* **Directions for this task**: Starting at the top of the entries below, set down every line exactly, please, until you reach the line with "Your Privacy Choices (177, 2473)", which is included too.
#### Given records ####
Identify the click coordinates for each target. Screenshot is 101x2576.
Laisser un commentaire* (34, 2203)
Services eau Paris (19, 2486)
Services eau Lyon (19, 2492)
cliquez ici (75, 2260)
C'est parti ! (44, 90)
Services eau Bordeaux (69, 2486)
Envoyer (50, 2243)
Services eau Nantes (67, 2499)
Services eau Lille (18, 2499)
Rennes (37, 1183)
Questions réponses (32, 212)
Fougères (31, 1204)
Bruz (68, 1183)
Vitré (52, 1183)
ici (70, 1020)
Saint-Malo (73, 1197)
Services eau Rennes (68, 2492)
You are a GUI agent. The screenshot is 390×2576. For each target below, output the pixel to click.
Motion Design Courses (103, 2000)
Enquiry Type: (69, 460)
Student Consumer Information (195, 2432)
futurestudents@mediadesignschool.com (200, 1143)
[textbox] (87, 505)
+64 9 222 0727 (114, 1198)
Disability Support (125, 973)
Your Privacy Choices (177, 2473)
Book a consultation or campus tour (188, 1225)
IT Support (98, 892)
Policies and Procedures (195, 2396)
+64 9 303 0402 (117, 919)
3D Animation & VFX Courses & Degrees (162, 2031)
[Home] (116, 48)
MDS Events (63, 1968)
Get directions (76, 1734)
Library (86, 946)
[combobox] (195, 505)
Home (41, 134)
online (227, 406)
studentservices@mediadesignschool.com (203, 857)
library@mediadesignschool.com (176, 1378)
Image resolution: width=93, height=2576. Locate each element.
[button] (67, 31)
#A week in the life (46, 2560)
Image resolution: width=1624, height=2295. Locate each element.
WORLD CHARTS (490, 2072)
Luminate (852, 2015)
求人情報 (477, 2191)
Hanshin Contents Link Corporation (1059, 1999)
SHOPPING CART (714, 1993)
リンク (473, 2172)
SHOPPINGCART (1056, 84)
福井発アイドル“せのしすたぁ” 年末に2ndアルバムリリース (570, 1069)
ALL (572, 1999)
####
* **Result below**:
Identify the click coordinates for each target. Screenshot is 101x2576.
Laisser un commentaire* (34, 2203)
Services eau Paris (19, 2486)
Services eau Lyon (19, 2492)
cliquez ici (75, 2260)
C'est parti ! (44, 90)
Services eau Bordeaux (69, 2486)
Envoyer (50, 2243)
Services eau Nantes (67, 2499)
Services eau Lille (18, 2499)
Rennes (37, 1183)
Questions réponses (32, 212)
Fougères (31, 1204)
Bruz (68, 1183)
Vitré (52, 1183)
ici (70, 1020)
Saint-Malo (73, 1197)
Services eau Rennes (68, 2492)
You are a GUI agent. The screenshot is 390×2576. For each target below, output the pixel to click.
Motion Design Courses (103, 2000)
Enquiry Type: (69, 460)
Student Consumer Information (195, 2432)
futurestudents@mediadesignschool.com (200, 1143)
[textbox] (87, 505)
+64 9 222 0727 (114, 1198)
Disability Support (125, 973)
Your Privacy Choices (177, 2473)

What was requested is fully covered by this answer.